▸ What to work on
1. Answer these questions from the MIG configuration guide:
(a) According to the guide, how does each MIG instance operate?
(b) What does each profile define?
(c) How many compute engines does each A100 GPU contain?
2. Please extend the MIG configuration guide with the section that comes next.

▸ Source excerpt
-*-*-
Configuring a Multi-Instance GPU (MIG) with CAS

Multi-Instance GPU (MIG) partitions a single NVIDIA GPU into multiple isolated instances. Each instance operates as an independent GPU, enabling resource sharing across multiple deployments.

Before you begin

MIG support requirements: Only specific NVIDIA GPUs support MIG. For more information on the supported models and their configurations, see the NVIDIA documentation.
Note: The NeMo Retriever Library NIMs support only a subset of the GPUs that support MIG.

Before you configure MIG, plan how to partition each GPU by using the supported profiles. Each profile defines the amount of memory and compute engines that the slice can use.

For example, an A100 GPU with 80 GB of memory can be partitioned in the following way:

One 40 GB slice with 3 compute engines
Two 20 GB slices with 2 compute engines each

Each A100 GPU contains seven compute engines. Ensure that the total number of compute engines across all slices on a GPU do not exceed seven.
-*-*-
▸ Records supplied
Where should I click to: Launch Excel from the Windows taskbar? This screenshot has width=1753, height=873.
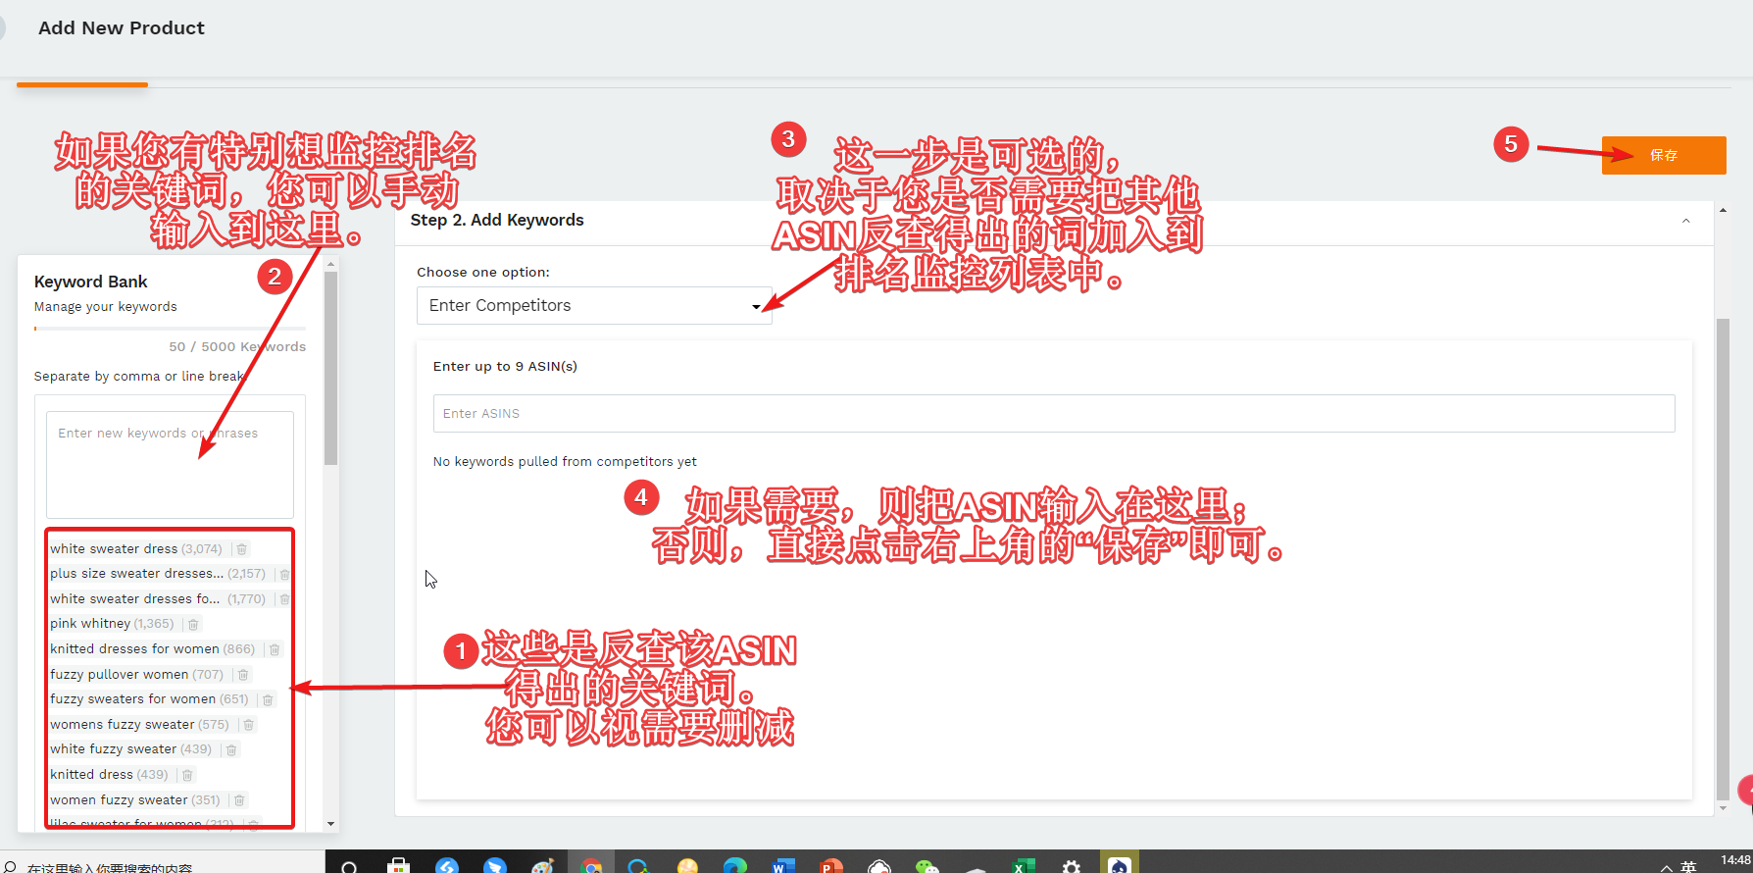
-*-*-
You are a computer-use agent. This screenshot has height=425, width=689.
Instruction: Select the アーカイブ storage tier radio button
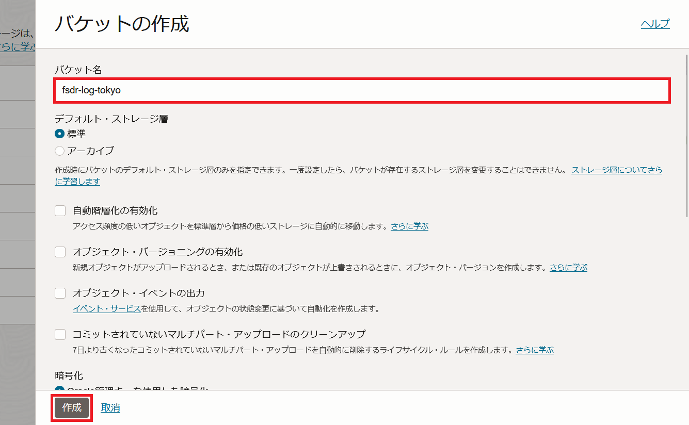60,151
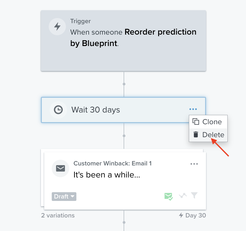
-*-*-
▸ Replies
1.
(a) As an independent GPU.
(b) The amount of memory and compute engines that the slice can use.
(c) Seven.

2.
Note: For optimal ingestion performance, assign a 7g.80gb MIG profile to the embedqa NIM service to increase GPU compute capacity.

Example: Partitioning two A100 - 80 GB GPUs to support NeMo Retriever Library

The following example shows how to configure MIG on a Red Hat OpenShift Container Platform cluster with two A100 - 80 GB GPUs.

The A100 supports 40 GB, 20 GB, and 10 GB slices. The reranker NIM requires at least 22 GB of memory, so you must assign it a 40 GB slice. The embedqa NIM also receives a 40 GB slice due to its footprint. Assign the remaining NIMs to 20 GB slices.

Use the following partitioning approach:

GPUs 0 and 1:
- One 40 GB slice (3g.40gb)
- Two 20 GB slices (2g.20gb)

About this task

This task configures MIG on NVIDIA GPUs that support the MIG feature. The steps involve enabling MIG, defining GPU partitions, applying the MIG configuration to your nodes, and assigning deployment to specific GPU slices.

To configure MIG on NVIDIA GPUs, perform the following steps:

Procedure

Apply the following configmap in the nvidia-gpu-operator namespace:

apiVersion: v1
kind: ConfigMap
metadata:
  name: nv-ingest-mig
data:
  config.yaml: |
    version: v1
    mig-configs:
      all-disabled:
        - devices: all
          mig-enabled: false
      nv-ingest-mig-config:
        - devices: [0, 1]
          mig-enabled: true
          mig-devices:
            "2g.20gb": 2
            "3g.40gb": 1

Temporary stop any pods that use the GPUs. The MIG manager cannot reconfigure GPUs that are in use.

Patch the gpu-cluster-policy and set the MIG strategy value to "mixed".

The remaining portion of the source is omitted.